Eisbären unter Druck gegen die Kölner Haie (Bild: DPA)

Eishockey | Sudden Death - Eisbären ringen Haie in der Overtime nieder

Ohne Kapitän André Rankel, aber mit großer Leidenschaft sind die Eisbären am Dienstagabend gegen die Kölner Haie zu Werke gegangen. Lohn der Mühe: ein 5:4-Sieg in der Overtime - nach dem Auswärtserfolg in Schwenningen der zweite Berliner Sieg in Folge. Die Achterbahnfahrt des amtierenden deutschen Meisters scheint vorerst beendet zu sein.

In einem vorgezogenen Spiel der Deutschen Eishockey Liga (DEL) haben die Berliner Eisbären am Dienstagabend Tabellenführer Kölner Haie in der Overtime niedergerungen. Vor 11.800 Zuschauern setzte sich der Titelverteidiger in der Verlängerung mit 5:4 (2:1, 0:0, 2:3 / 1:0) gegen den Vizemeister durch. Die beiden ersten Spiele hatten die Eisbären gegen die Haie jeweils mit 1:3 verloren.

Der Tabellenführer aus der Domstadt stellte in Berlin das läuferisch stärkere Team mit der weitaus besseren Spielanlage. Immer wieder überbrückten die Haie wie beim Führungstreffer durch Philip Riefers (9. Minute) mit nur wenigen Stationen das Spielfeld. Die Eisbären hingegen kämpften eher Eishockey, als dass sie es spielten. Doch das mit Erfolg. Julian Talbot (11.) traf in Überzahl zum Ausgleich. Viel zu selten wusste der Meister durch strukturierte Aktionen zu überzeugen. Einen der wenigen guten Spielzüge nutzte Florian Busch (15.) zum 2:1.

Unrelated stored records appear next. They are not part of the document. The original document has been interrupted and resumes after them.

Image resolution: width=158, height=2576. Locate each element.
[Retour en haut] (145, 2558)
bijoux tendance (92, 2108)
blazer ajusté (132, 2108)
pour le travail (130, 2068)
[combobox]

Andre Rankel (dpa-Archivbild)
Eine Gehirnerschütterung bei André Rankel kann nicht mehr ausgeschlossen werden

Kölner gingen trotz Unterzahl in Führung

Die Haie liefen trotz Überlegenheit diesem Rückstand bis in den letzten Spielabschnitt hinterher. Mit zwei Treffern innerhalb von 28 Sekunden durch John Tripp (47.) und Yared Hagos (48.) gingen die aktiveren Gäste mit 3:2 in Führung, doch schon im Gegenzug - nach erneut nur 28 Sekunden - glich Frank Hördler (48.) für die Eisbären aus. Kurios ging es weiter. In Unterzahl schoben sich die Kölner durch einen verwandelten Penalty von Christopher Minard (50.) wieder nach vorne.

Kurz darauf, immer noch mit einem Mann weniger, scheitertet Rok Ticar mit einem weiteren Strafschuss an Berlins Torwart Robert Zepp. Berlins Shawn Lalonde (53.) sorgte mit dem letzten Tor in der regulären Spielzeit für die Punkteteilung zwischen den beiden Vorjahresfinalisten. Der überragende Berliner Verteidiger Lalonde (61.) war es schließlich, der mit dem dritten Powerplaytreffer den Zusatzpunkt für den Meister sicherstellte.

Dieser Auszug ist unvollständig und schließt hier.